Önce kafalardaki şu soruları sıralayalım:
Esad'ın kimyasal silah kullanması yeni değil. Daha önce de bu konuda sicili bozuk. Bunlar bilindiği halde Amerika bugüne kadar neden suskun kaldı? Amerikalı yöneticiler daha yeni yaptıkları açıklamalarda "Suriye'de Esad önceliğimiz değil. IŞİD ile mücadelede başarıya kilitlendik" demişlerdi. Şimdi bu kanı birden neden değişti? Amerika, saldırıyı yapmadan önce başta Rusya olmak üzere bazı ülkelere neden haber vermek ihtiyacını duydu? Dikkat edilecek olursa gerek İngiltere, gerekse Fransa daha düne kadar suskunları oynuyordu, şimdi birden bire neden şahin kesildiler?
Şimdi bu sorulara yanıt bulmaya çalışalım:
Trump, iş başına geldiğinden bugüne kadar birçok konuda özellikle Amerikan halkından tepkiler aldı. İyice sıkıştı. Hatta, yapılan bazı değerlendirmelerde "Derin devlet günün birinde dikkatini çeker, Trump bazı konularda frene basmak zorunda kalır" deniliyordu. Hatta bazıları daha da ileriye giderek "Ömrü uzun sürmez" yorumlarını bile yaptılar.

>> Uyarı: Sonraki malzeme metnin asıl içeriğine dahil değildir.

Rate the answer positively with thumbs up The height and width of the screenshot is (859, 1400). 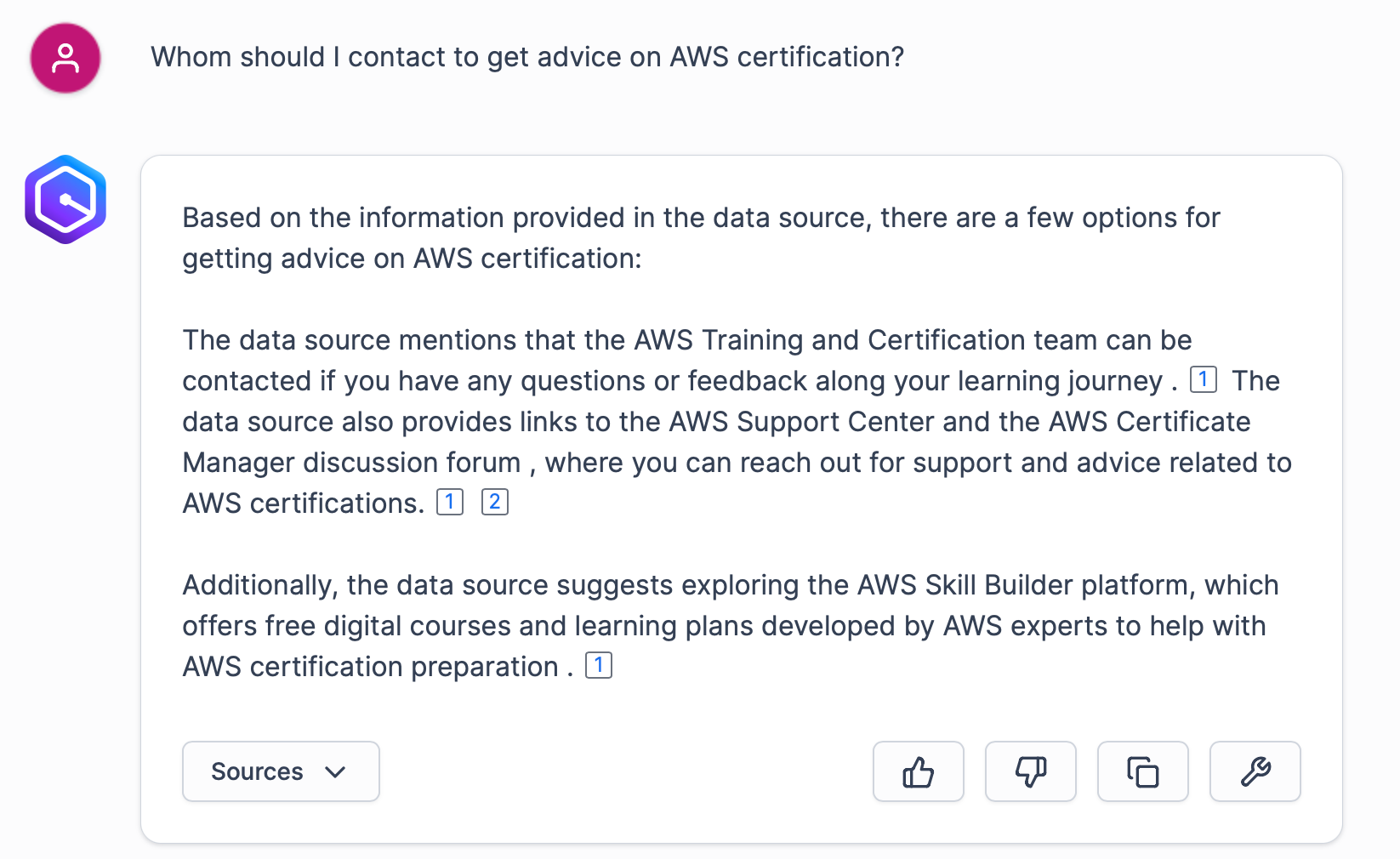[918, 771]
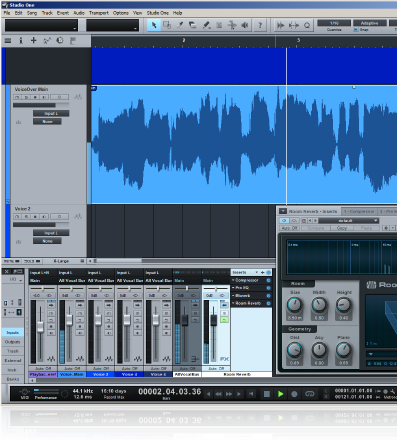Bypass the Room Reverb insert in mixer
397x441 pixels.
click(x=268, y=303)
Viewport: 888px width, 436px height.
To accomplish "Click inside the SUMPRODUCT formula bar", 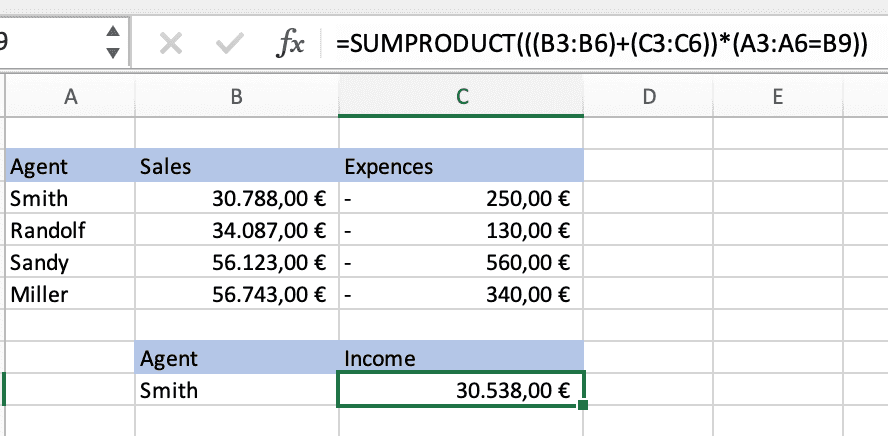I will (600, 42).
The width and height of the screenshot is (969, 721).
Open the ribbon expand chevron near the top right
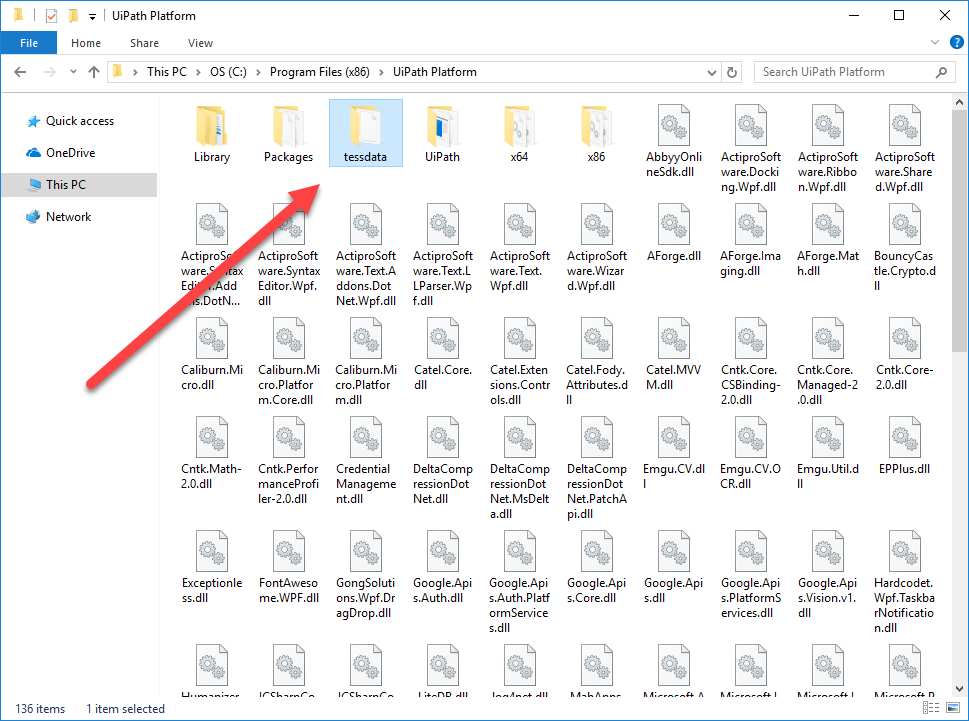click(933, 42)
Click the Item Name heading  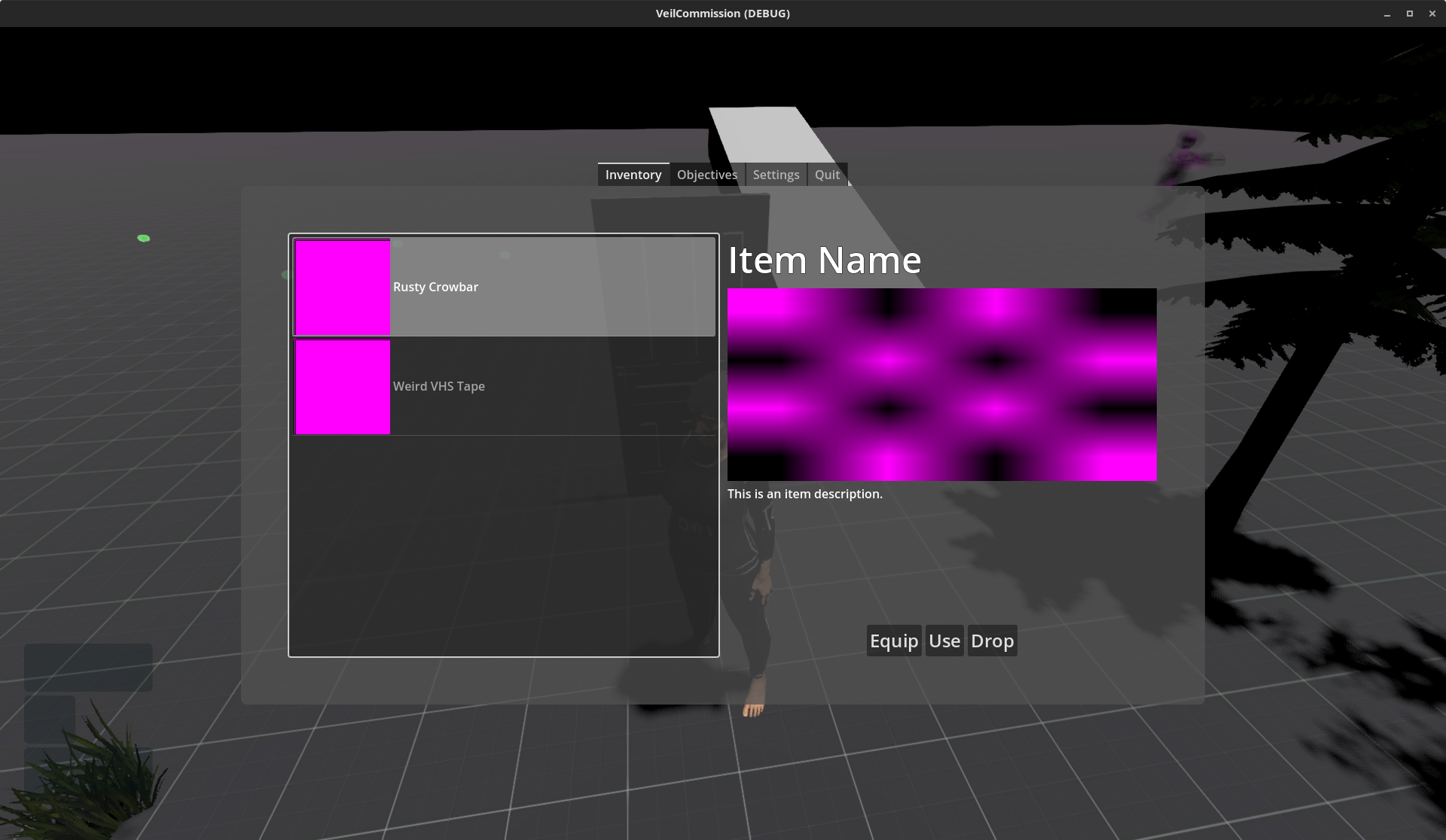click(824, 260)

Bizim tahminimiz, Trump bu ani saldırı ile içerideki sıkışıklığından gündem değiştirerek nefes almak istemiştir. Esad'ın İdlib'de kimyasal kullanması da bun8n bir çıkış yolu olarak değerlendirilebilir.
Her zaman söylediğimiz ve vurgulamaya çalıştığımız, Ortadoğu'da bir çıkar savaşı var. Suriye, Irak ve bölgedeki zengin petrol ve doğalgaz yatakları ile, bunların dağıtımının patronluğunu yapmak için ortaya konulan mücadelenin son yıllarda daha da hızlandığını görüyoruz.
Trump, bu füzelerle öne çıkmayı ve gözünün kara olduğunu da ortaya koymaya çalışmaktadır.
Fransa ve İngiltere, Amerika ve Rusya kadar bölgede söz sahibi olmanın yıllardır peşinde olan ülkelerdir. Eğer, ortada bir paylaşım olacaksa, birden bire ortaya çıkmaları bu paylaşımda söz ve hak sahibi olabileceklerini ortaya koymalarından kaynaklanmaktadır.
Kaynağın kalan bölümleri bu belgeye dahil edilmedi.